Existence and Construction of Capacity-Achieving Network Codes for Distributed Storage
Yunnan Wu

This paper looked at the distributed storage problem using the framework of network coding that Alex has worked on. The basic idea is that you have a bunch of drives redundantly storing some information (say n drives and you can query any k to reconstruct the data). You want to make it so that if any drive fails, it can be replaced by a new drive so that the new drive doesn’t have to download too much data to maintain the “k out of n” property. The problem can be translated into a network code on an infinite graph. This paper talked about how to achieve the optimal tradeoff between the bandwidth needed to repair the code and the storage efficiency/redundancy. The key thing is that even though the network graph is infinite, the network code can be constructed over a field whose size only depends on the number of active disks. Schwartz-Zippel reared its head again in the proof…

Achievability Results for Statistical Learning under Communication Constraints
Maxim Raginsky

This talk was on how to learn a classifier when the data-label pairs $(X_i, Y_i)$ must be compressed. Max talked about two different scenarios, one in which you can use $R$ bits per pair, and the other in which only the labels $Y_i$ must be sent. He defined a rate-distortion-like function where the generalization error the classifier played the role of the distortion. In the first case it’s easier for the encoder to learn the classifier itself and send the classifier over — this takes 0 bits per sample, asympotically, and incurs no extra generalization error. In the second case he uses a kind of Wyner-Ziv-like scheme which is a bit more involved. Compression is not a thing many machine learning folks think about, so I think there’s a lot of interesting stuff in this direction.

On Feedback in Network Source Coding
Mayank Bakshi, Michelle Effros

This paper was about how feedback can help in distributed source coding. In some lossless and lossy problems, feedback can strictly increase the rate region. Some of these problems took the form of “helper” scenarios where the decoder wants one of the sources but gets coded side information from another source. They show that this scenario holds more generally, and so feedback helps in general in network source coding.

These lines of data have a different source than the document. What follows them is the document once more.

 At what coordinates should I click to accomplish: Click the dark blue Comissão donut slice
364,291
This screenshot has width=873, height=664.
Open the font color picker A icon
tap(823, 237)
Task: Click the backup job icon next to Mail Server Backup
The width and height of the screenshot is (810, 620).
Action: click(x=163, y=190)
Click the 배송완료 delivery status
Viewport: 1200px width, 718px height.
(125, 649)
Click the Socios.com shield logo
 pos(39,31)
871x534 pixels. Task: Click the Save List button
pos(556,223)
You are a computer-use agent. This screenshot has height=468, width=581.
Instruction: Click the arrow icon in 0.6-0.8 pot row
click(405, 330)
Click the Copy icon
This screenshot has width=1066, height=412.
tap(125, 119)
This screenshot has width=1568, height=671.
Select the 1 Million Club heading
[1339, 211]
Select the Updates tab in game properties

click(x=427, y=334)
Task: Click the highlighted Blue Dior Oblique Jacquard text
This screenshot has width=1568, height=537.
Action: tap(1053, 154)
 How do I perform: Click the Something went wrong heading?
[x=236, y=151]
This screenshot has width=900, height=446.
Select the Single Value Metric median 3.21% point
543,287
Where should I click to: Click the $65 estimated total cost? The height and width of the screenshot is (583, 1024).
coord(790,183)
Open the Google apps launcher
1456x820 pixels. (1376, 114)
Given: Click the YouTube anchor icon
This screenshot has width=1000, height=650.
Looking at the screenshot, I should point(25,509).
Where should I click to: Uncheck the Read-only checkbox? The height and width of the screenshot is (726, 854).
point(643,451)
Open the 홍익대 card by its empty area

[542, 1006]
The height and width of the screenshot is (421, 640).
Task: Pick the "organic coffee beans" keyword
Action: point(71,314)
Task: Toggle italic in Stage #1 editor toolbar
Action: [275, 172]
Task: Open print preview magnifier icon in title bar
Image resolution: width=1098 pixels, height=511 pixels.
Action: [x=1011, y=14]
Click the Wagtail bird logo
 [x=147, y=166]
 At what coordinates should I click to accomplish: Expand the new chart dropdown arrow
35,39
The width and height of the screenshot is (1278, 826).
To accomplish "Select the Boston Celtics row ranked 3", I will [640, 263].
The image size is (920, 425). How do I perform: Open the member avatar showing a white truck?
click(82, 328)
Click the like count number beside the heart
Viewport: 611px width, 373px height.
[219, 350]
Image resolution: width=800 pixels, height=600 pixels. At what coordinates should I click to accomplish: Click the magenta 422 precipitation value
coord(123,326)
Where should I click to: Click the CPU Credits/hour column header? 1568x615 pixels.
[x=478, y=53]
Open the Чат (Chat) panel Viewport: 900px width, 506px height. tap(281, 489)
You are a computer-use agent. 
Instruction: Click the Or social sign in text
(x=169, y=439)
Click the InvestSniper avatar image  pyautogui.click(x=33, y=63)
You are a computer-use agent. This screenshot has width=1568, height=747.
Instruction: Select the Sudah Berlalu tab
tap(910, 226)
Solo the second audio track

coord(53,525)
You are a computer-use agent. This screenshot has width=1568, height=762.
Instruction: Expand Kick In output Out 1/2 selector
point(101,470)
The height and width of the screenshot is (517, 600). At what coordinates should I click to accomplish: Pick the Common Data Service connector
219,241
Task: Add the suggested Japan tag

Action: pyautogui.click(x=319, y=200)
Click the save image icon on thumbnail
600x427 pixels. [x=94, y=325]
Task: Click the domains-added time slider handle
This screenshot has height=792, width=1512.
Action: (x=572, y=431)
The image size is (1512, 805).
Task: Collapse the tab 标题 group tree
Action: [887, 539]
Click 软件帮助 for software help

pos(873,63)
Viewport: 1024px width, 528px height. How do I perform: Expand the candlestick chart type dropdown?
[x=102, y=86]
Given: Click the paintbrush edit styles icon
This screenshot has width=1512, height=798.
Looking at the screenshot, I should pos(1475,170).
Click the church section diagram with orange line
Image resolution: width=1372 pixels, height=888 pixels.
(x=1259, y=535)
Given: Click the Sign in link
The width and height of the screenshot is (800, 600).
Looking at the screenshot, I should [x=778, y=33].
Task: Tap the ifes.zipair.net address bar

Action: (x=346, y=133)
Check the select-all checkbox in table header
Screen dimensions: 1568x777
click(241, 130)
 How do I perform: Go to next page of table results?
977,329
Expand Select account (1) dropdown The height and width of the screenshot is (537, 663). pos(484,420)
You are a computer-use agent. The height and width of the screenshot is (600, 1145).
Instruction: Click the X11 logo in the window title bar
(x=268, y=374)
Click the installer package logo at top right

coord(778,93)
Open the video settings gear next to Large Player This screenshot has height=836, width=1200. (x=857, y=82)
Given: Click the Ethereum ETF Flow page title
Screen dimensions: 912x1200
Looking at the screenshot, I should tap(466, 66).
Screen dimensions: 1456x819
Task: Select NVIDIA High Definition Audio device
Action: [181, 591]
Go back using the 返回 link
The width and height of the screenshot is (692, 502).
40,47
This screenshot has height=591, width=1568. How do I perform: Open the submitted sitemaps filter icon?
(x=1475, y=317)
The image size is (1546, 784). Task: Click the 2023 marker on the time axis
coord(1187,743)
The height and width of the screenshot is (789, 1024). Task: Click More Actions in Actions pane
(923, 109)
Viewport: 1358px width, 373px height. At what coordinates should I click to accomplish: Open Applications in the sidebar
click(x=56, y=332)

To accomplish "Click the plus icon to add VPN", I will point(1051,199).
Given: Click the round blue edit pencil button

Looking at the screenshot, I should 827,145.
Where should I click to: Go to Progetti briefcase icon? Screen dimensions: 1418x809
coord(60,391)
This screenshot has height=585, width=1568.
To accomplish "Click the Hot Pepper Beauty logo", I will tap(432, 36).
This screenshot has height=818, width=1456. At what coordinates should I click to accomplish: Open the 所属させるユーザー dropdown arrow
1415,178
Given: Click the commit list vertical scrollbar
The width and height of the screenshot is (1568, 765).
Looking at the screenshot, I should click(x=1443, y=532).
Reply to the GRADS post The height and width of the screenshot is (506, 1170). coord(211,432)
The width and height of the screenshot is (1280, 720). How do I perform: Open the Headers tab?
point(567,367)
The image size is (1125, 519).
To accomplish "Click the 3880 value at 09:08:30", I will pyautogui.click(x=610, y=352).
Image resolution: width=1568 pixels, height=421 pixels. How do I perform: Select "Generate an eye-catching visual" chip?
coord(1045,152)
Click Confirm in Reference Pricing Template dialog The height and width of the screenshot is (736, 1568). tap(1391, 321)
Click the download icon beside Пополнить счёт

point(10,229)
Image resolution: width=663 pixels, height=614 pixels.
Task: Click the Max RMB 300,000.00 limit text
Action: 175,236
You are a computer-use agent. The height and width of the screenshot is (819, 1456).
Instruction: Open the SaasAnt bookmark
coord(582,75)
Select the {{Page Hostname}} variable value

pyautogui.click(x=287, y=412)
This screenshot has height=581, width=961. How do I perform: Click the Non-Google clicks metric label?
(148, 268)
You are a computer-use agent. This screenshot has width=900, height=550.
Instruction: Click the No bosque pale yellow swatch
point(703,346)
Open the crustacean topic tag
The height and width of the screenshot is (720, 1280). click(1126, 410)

Feedback Communication over Individual Channels
These talks were near and dear to my heart since they dealt with coding over channels which are basically unknown. The basic idea is that you know only $X^n$ and $Y^n$, the inputs and outputs of the channel. The trick is then to define a corresponding “achievable rate.” They define an empirical mutual information and show that it is asymptotically achievable under some circumstances. The scheme is based on random coding plus maximum mutual information (MMI) decoding. When feedback is present they can do some rateless coding. There’s a full version on ArXiV.